DATASET RECORDS:

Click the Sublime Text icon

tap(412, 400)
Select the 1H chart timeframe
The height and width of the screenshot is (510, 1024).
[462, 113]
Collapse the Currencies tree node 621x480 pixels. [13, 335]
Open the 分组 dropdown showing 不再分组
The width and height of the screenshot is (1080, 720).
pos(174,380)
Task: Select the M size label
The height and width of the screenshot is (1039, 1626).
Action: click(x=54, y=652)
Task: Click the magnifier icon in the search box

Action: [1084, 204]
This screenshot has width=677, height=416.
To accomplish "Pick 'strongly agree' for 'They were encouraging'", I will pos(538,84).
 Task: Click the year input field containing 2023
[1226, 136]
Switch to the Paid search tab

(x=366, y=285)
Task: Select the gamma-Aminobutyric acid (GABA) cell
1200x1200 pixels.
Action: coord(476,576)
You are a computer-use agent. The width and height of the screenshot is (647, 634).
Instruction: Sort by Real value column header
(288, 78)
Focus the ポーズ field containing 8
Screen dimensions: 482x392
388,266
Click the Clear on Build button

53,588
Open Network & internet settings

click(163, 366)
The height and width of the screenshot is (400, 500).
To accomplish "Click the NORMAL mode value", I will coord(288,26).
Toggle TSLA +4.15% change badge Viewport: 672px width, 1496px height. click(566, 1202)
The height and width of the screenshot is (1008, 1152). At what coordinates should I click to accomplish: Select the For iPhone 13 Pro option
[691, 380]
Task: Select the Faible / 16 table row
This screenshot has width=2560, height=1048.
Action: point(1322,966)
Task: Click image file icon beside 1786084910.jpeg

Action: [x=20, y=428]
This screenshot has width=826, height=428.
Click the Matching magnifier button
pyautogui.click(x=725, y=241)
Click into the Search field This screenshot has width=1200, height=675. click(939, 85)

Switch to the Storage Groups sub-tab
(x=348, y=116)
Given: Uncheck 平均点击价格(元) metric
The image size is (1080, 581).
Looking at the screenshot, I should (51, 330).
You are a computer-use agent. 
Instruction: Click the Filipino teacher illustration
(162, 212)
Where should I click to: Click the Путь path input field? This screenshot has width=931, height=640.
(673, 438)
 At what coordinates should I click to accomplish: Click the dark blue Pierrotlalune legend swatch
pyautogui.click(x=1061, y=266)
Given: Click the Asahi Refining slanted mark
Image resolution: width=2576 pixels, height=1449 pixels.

EXERCISE AIM: Exact copies of the lines from the one containing "Instruction: Click the" through the end of the listing, both included, are the only thing wanted.

FINISHED EXERCISE:
Instruction: Click the Filipino teacher illustration
(162, 212)
Where should I click to: Click the Путь path input field? This screenshot has width=931, height=640.
(673, 438)
 At what coordinates should I click to accomplish: Click the dark blue Pierrotlalune legend swatch
pyautogui.click(x=1061, y=266)
Given: Click the Asahi Refining slanted mark
Image resolution: width=2576 pixels, height=1449 pixels.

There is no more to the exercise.